In brief, women on their second pregnancy, who had previously given birth to an infant weighing >4 kg were recruited (n = 800). Those included were < 18 weeks gestation, with a singleton pregnancy, had no previous history of gestational diabetes, and were over 18 years old. Women were randomised to either the intervention group which received dietary advice on a low glycaemic diet, or the control group who received routine antenatal care. Results showed no significant difference in birth weight between the control and intervention groups. Women in the intervention group did, however, reduce their gestational weight gain and improve their glycaemic control [16]. The mother and child dyads from the primary study have been followed up at regular timepoints, including when the children were 5 and 9–11 years old. The current analyses included 306 mother-child dyads from the 5 year and 224 from the 9–11-year follow-up. A total of 167 children had matched data on appetitive traits for both timepoints. Ethical approval was provided by ethics committees at the National Maternity Hospital, Dublin, Our Lady’s Children’s Hospital, Crumlin, Dublin, Ireland (Ethics reference number: GEN/279/12) and the office of Research Ethics Committee, University College Dublin (LS-15-06-Geraghty-McAuliffe).

Anthropometry

At the 5 and 9–11-year follow-up, maternal and child weight was measured using a calibrated stand-on digital weighing scale (SECA 813 GmbH & co.
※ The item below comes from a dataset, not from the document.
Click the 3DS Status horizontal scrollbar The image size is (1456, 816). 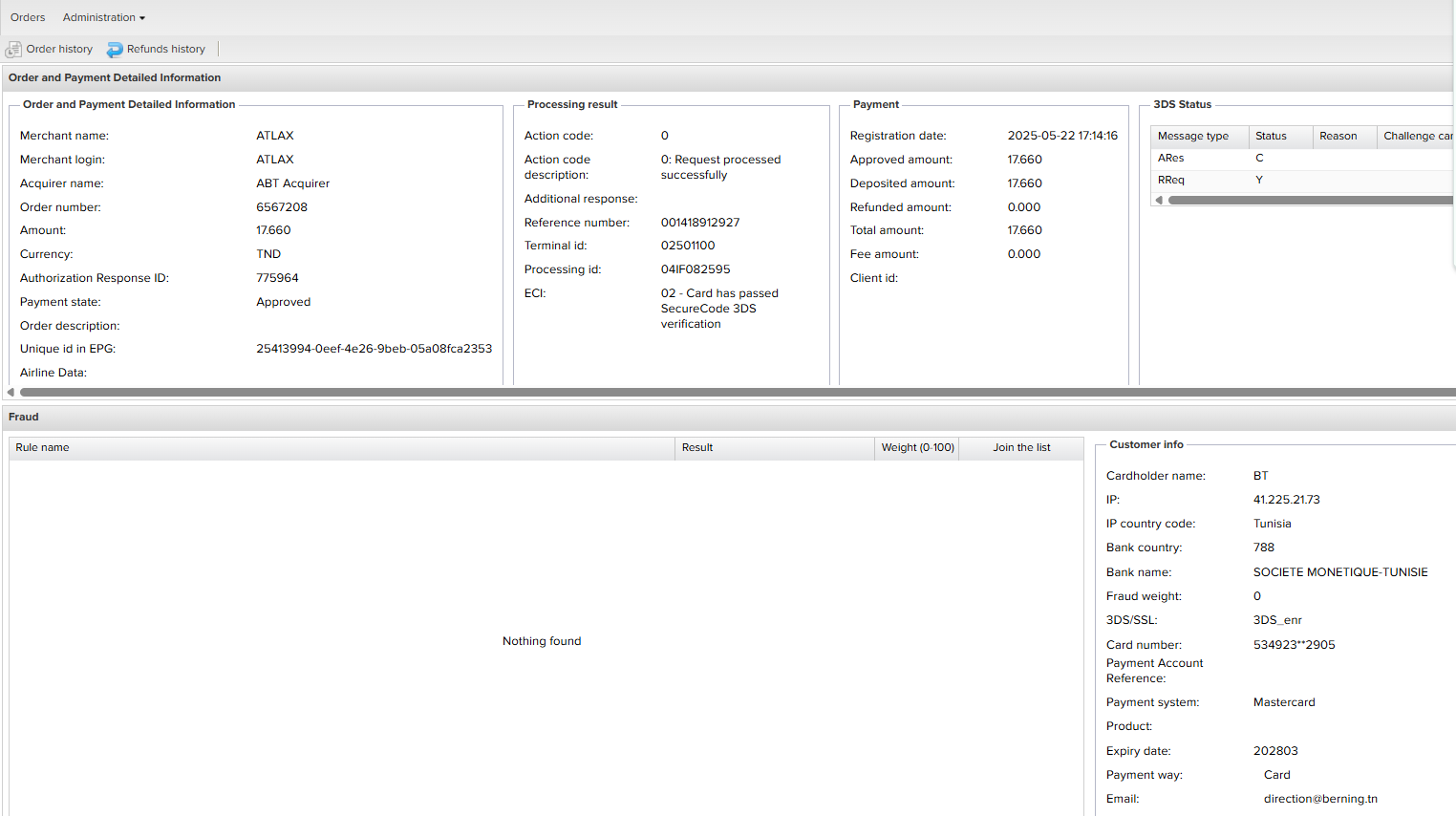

Kg. Hamburg, Germany) to the nearest 0.1 kg. Participants were measured in light clothing without shoes. Standing height was measured, without shoes, with head aligned in the Frankfort plain, using a free-standing stadiometer (SECA 217 GmbH & co. Kg. Hamburg, Germany) and measurements were recorded to the nearest 0.1 cm. Body mass index (BMI) was calculated as kilogram per metre squared (kg/m2). Children’s weight, height, and BMI values were converted to age-and sex-specific z-scores according to the 1990 UK reference data using Excel LMS Growth Macro [17, 18]. BMI z-scores were categorised as ‘Underweight’ (BMI z-score <−2.0), ‘Healthy weight’ (BMI z-score >−2.0 and ≤1.0), ‘Overweight’ (BMI z-score >+1 SD) or Obesity (BMI z-score >+2 SD), using the World Health Organisation criteria for children aged 5 to 19 years [19]. All measurements were taken as per study protocol and were carried out by trained researchers.

Child appetitive traits

At both timepoints, mothers were asked to complete the Children’s Eating Behaviour Questionnaire (CEBQ). The CEBQ [20] is a parent reported, validated psychometric tool, which was developed to capture individual differences in eating styles that may contribute to both underweight and overweight in children [20]. The CEBQ has been shown to have good internal and test-retest reliability and has been validated against observational measures of eating behaviour [5, 21], corresponding well to children’s energy intake. Each item response is graded on a 5-point Likert scale (‘never to always’), with five items within the CEBQ being reverse scored, due to opposite phrasing. Each question relates to one of eight appetitive traits which can be classed as either ‘food approach’ or ‘food avoidant’. The ‘food approach’ domain represents the degree to which a child has a more avid appetite and greater interest in food and includes ‘Food Responsiveness’, ‘Enjoys Food’, ‘Emotional Overeating’ and ‘Desire to Drink’. The ‘food avoidant’ domain represents the degree to which a child has a smaller appetite and is less interested in food and includes ‘Satiety Responsiveness’, ‘Slowness Eating’ ‘Emotional Undereating’ and ‘Food Fussiness’. Each subscale is summed to give a total score, and this is divided by the number of items within the subscale, to give a mean score of the sum. A higher score indicates the child is more likely to express this appetitive trait. A more detailed description of each subscale is presented in a previous publication [22]. Cronbach alpha was completed on each CEBQ subscale item for the 5 and 9–11 year old follow-up. For the 5-year-old follow-up internal reliability coefficients (Cronbach’s α) ranged from 0.695 to 0.928 and in the 9–11 year old follow-up internal reliability coefficients ranged from 0.710 to 0.917, thus all questions were included in the analysis.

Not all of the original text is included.